07.12.2017

E-Longboards und Hoverboards: Keine Geschenke für Kinder und Jug

Die Weihnachtszeit naht – und damit auch die Zeit, den eigenen Kindern große Wünsche zu erfüllen. Gerade bei Jugendlichen stehen dabei auch sogenannte E-Longboards oder Hoverboards auf dem Wunschzettel. Die elektrisch betriebenen Flitzer bringen die Augen der Teens zum Leuchten – und genau das ist ein Problem. Denn als Geschenke für Kinder und Jugendliche sind sie gänzlich ungeeignet.

Aktuell macht die Deutsche Presse-Agentur (dpa) auf einen Facebook-Post der Berliner Polizei aufmerksam, der witzigerweise mit „Der Weihnachtsmann informiert!“ überschrieben ist. Doch hinter der lustigen Überschrift steckt ein ernstes Anliegen. Denn Eltern sollten ihren Kindern eben nicht solche E-Longboards oder Hoverboards schenken.

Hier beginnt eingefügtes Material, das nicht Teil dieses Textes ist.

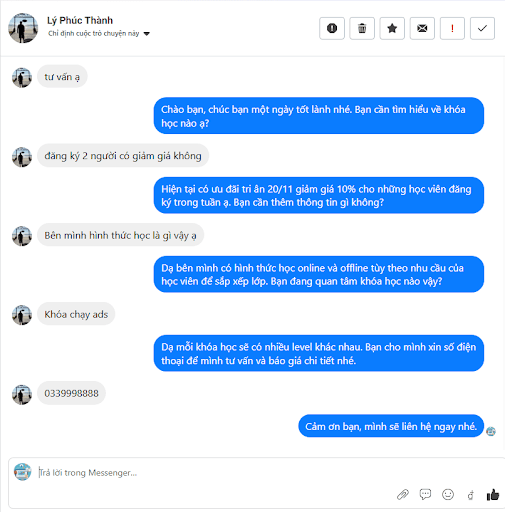Image resolution: width=505 pixels, height=512 pixels.
Task: Send a thumbs-up like
Action: point(493,495)
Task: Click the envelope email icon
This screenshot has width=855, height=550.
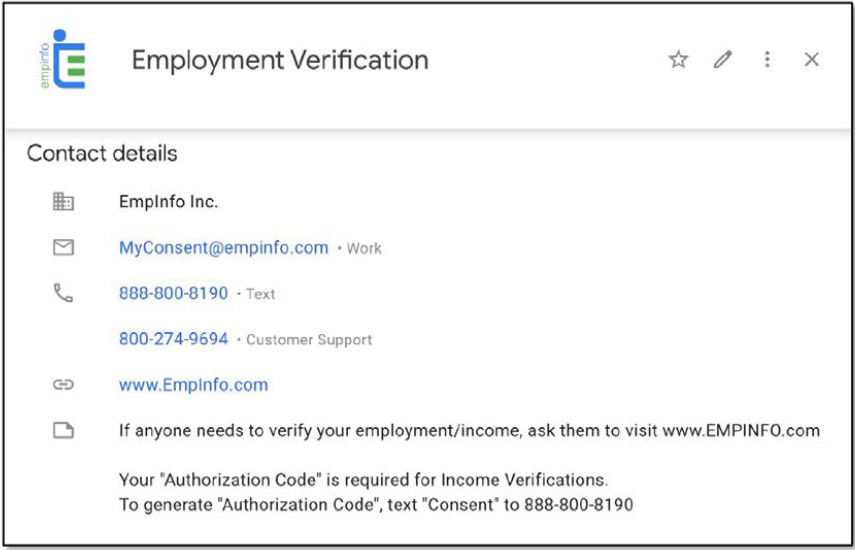Action: point(63,247)
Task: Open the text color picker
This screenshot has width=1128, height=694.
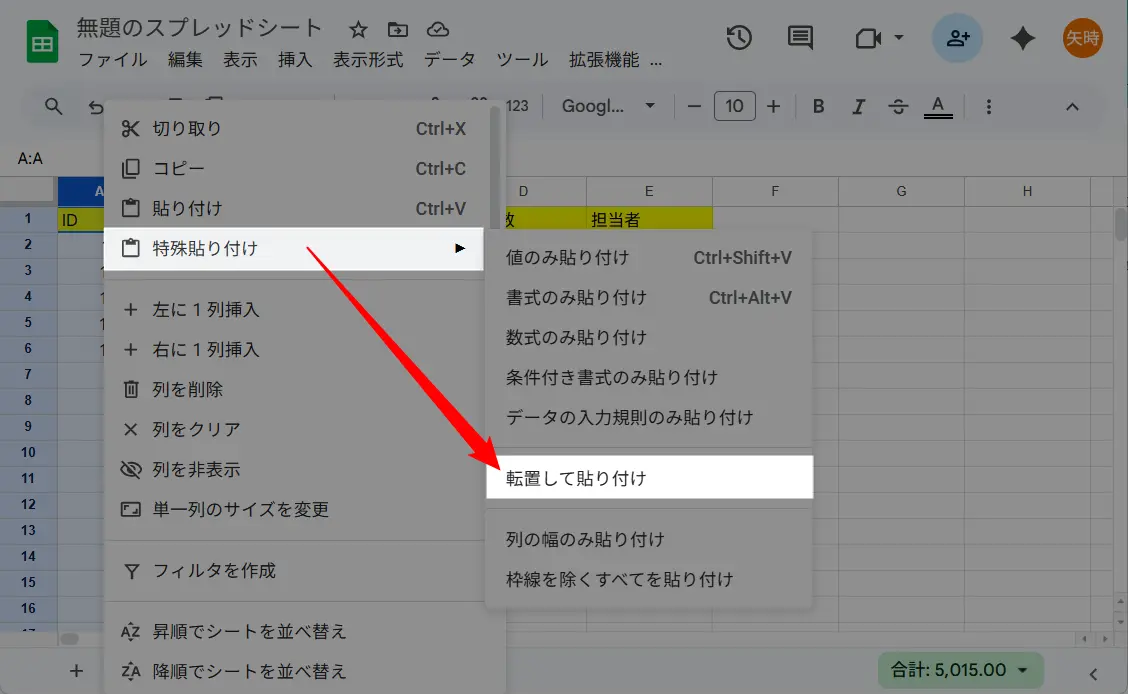Action: pyautogui.click(x=938, y=106)
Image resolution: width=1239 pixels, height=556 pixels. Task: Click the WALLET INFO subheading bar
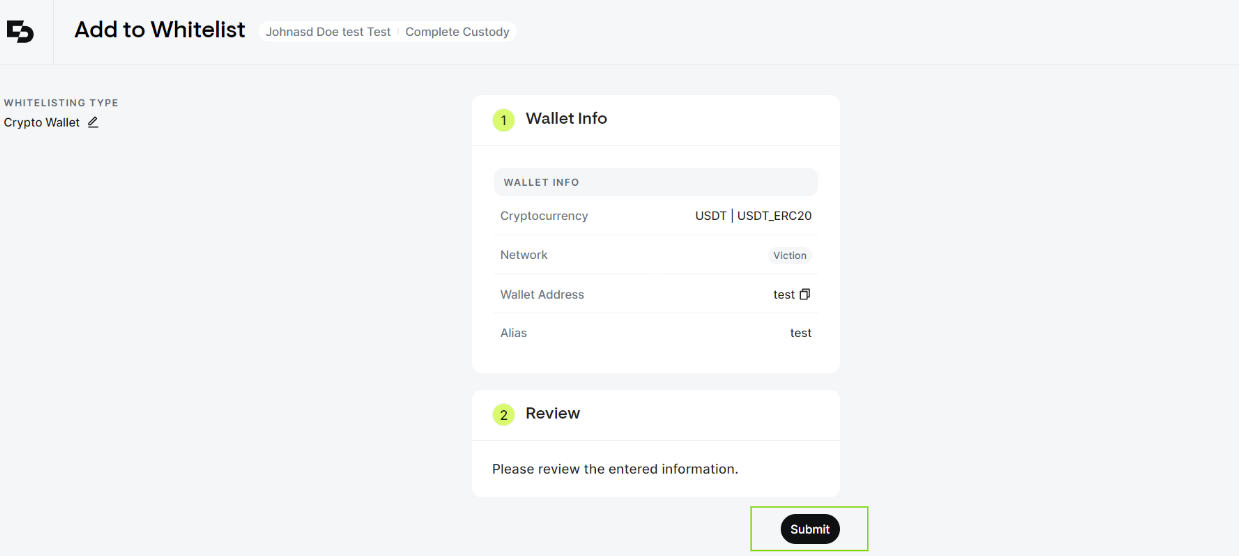coord(656,182)
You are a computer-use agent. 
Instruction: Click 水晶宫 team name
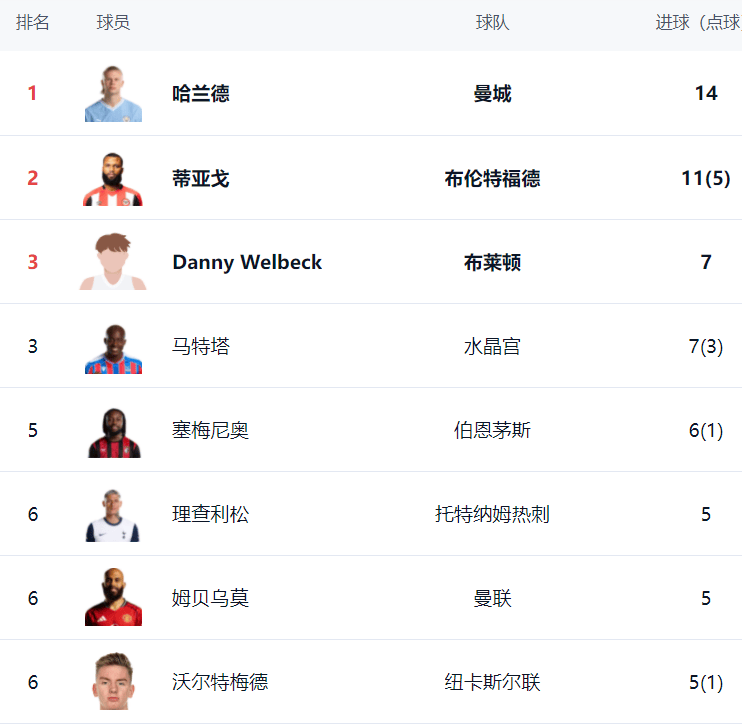click(492, 347)
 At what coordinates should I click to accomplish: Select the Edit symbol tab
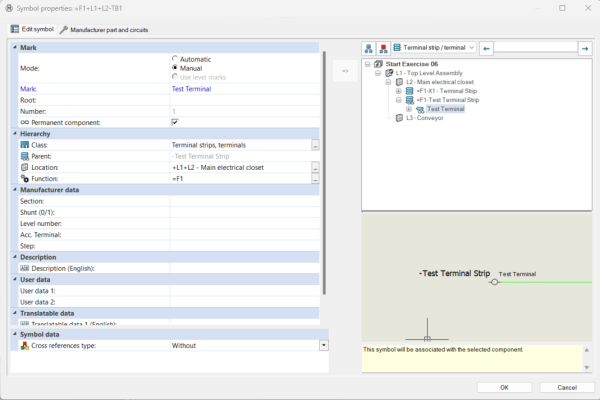pos(31,30)
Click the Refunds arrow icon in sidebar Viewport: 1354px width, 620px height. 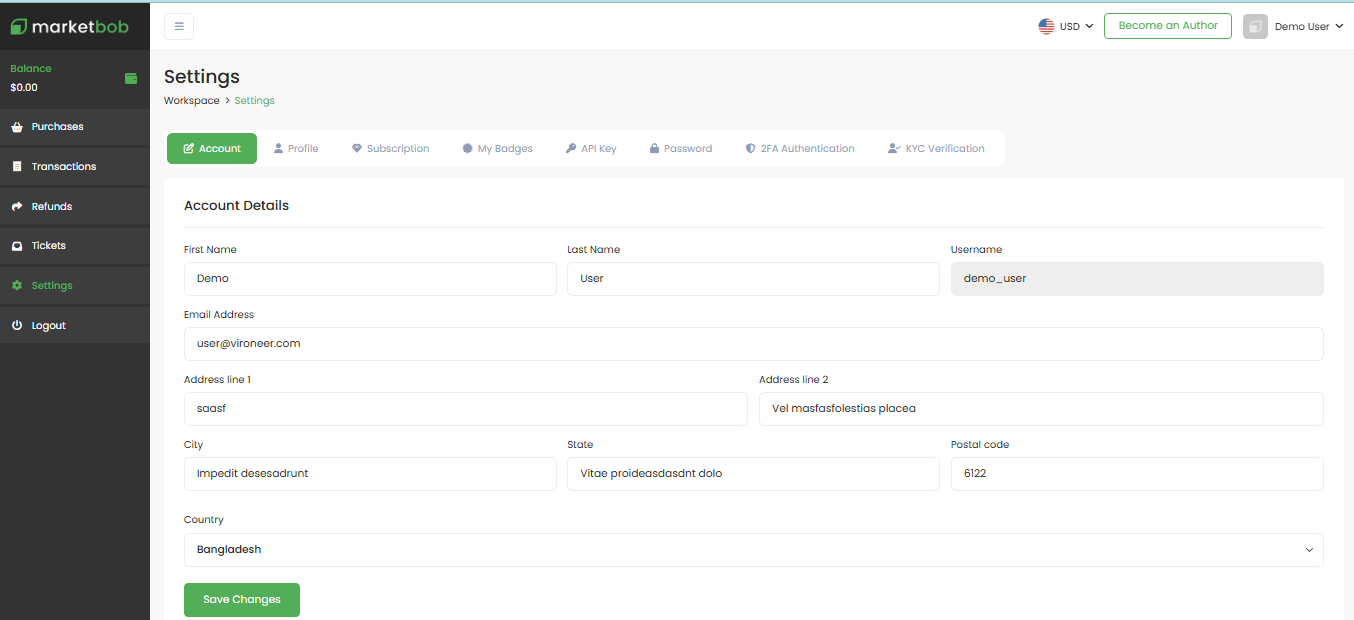(17, 207)
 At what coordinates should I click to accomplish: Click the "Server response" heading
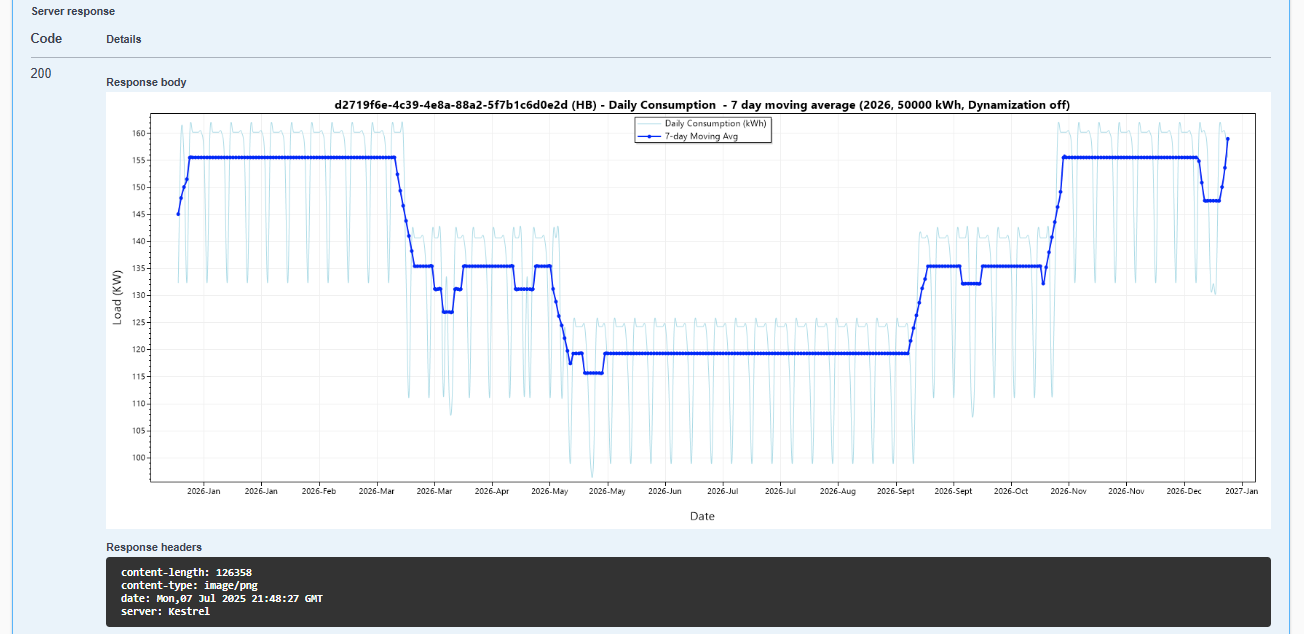(73, 11)
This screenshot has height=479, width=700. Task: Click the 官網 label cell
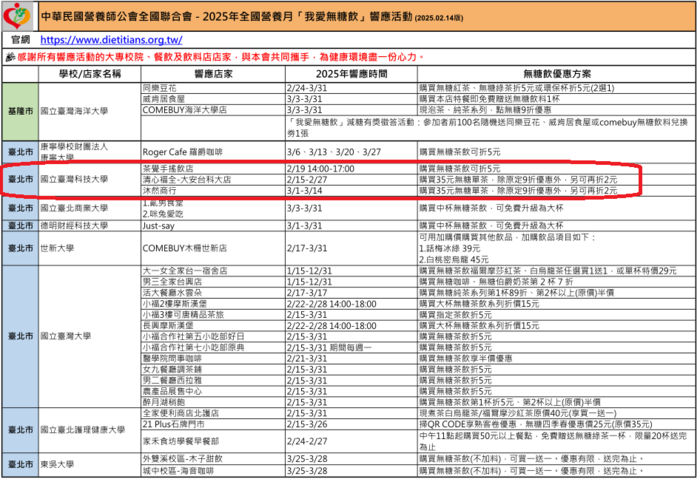(20, 40)
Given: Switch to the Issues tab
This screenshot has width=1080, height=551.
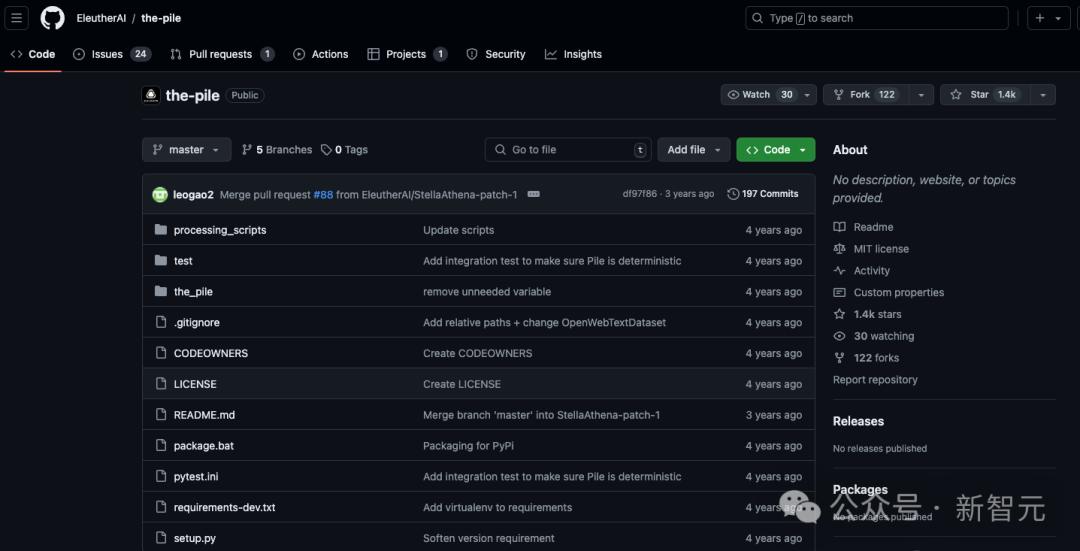Looking at the screenshot, I should [107, 54].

Die Geräte müssen versichert und zugelassen werden

Das Problem besteht dabei in der technischen Ausstattung dieser kleinen Flitzer. Diese verfügen nämlich in der Regel über einen leistungsstarken Motor, der sie auf bis zu 30 Kilometer in der Stunde beschleunigt. Und das bedeutet: E-Longboards sind kein Spielzeug, sondern schlicht ein Kraftfahrzeug.

Da die Flitzer eine Geschwindigkeit von mehr als sechs Stundenkilometern erreichen, müssen sie für den Straßenverkehr zugelassen und auch entsprechend versichert werden. Und mitunter dürfen sie nicht einmal im öffentlichen Straßenverkehr bewegt werden, da sie die Anforderungen an Lenkung, Beleuchtung und Bremsen nicht erfüllen. Sie haben folglich auch auf Gehwegen nichts zu suchen, wo sie oft gefahren werden, sondern nur im nichtöffentlichen Verkehr: also zum Beispiel auf dem eigenen Grundstück.

Auch die Eltern können belangt werden

Hier droht auch den Eltern Ärger. Wenn sie ihre Kinder mit den Geräten auf Straßen fahren lassen, droht ihnen ein Bußgeld und mindestens zwei Punkte in Flensburg, berichtet dpa. Wenn die Kinder keinen Führerschein haben, machen sie sich doppelt strafbar: Sollten sie einen Unfall bauen, „zahlt das dann keine Versicherung“, wird Polizeihauptkommissar Oliver Woitzik zitiert.

Hier sollten sich Eltern also genau informieren, welchen fahrbaren Untersatz sie ihren Kindern kaufen und ob er in der Öffentlichkeit benutzt werden darf – und notfalls auf dieses Geschenk verzichten. Sonst drohen Ärger mit der Polizei und hohe Kosten.